#### DOCUMENT SEGMENT
*****
Re: kudu table design question

Posted by tenny susanto <te...@gmail.com>.
Ahh..no, I did not configure any compression on the kudu table. I will go
check the docs and enable compression.

In the meantime, here's the query profiles against impala parquet table vs
my existing no compression kudu table.


On Fri, Mar 10, 2017 at 11:50 AM, Todd Lipcon <to...@cloudera.com> wrote:

> Hi Tenny,
>
> Sorry for the delay on this thread. Just wanted to check in and find out
> how the experiments are going.
>
> Do you have query profiles of the query against Parquet and the same query
> against Kudu? The 15x difference you reported is not expected.
>
> I didn't see it mentioned above in the thread: did you configure any
> encoding or compression on the Kudu tables? This is often a source of major
> performance differences.
>
> -Todd
>
> On Fri, Feb 24, 2017 at 2:11 PM, tenny susanto <te...@gmail.com>
> wrote:
>
>> On my impala parquet table, each day partition is about 500MB - 1GB.
*****
(Dataset items)

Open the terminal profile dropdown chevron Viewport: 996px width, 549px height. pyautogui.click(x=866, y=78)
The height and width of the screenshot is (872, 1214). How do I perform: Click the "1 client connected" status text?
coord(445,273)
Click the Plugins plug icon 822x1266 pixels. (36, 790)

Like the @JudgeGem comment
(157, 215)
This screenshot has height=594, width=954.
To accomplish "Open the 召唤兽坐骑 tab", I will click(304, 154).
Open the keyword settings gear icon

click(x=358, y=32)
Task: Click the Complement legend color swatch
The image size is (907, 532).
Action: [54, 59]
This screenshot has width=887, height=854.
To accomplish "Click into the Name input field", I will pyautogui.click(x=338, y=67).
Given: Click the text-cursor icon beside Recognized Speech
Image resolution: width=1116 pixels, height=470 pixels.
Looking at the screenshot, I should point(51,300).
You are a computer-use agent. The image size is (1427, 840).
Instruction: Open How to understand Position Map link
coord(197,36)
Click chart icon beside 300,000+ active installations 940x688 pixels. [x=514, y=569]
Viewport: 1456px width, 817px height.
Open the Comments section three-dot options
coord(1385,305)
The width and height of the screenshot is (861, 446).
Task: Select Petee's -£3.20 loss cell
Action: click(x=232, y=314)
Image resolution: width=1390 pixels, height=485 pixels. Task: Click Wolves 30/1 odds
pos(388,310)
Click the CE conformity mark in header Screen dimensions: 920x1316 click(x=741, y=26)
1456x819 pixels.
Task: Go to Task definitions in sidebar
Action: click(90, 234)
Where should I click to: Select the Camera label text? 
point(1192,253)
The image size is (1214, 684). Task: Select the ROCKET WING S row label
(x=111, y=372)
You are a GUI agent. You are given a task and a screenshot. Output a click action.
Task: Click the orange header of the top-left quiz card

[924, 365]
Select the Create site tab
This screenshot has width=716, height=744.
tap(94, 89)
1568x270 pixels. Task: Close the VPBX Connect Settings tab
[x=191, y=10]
*****
#### GOALS
(A) In the kudu table design thread, how large is each day partition on the impala parquet table?
(B) Shift every coordinate in the answers of the listing by -118. Rewrite the lines, requests included, starting with the line that contains "1568x270 pixels. Task: Close" and going on through the end of the listing.

#### ANSWER SET
(A) Each day partition is about 500MB - 1GB.

(B)
1568x270 pixels. Task: Close the VPBX Connect Settings tab
[x=73, y=-108]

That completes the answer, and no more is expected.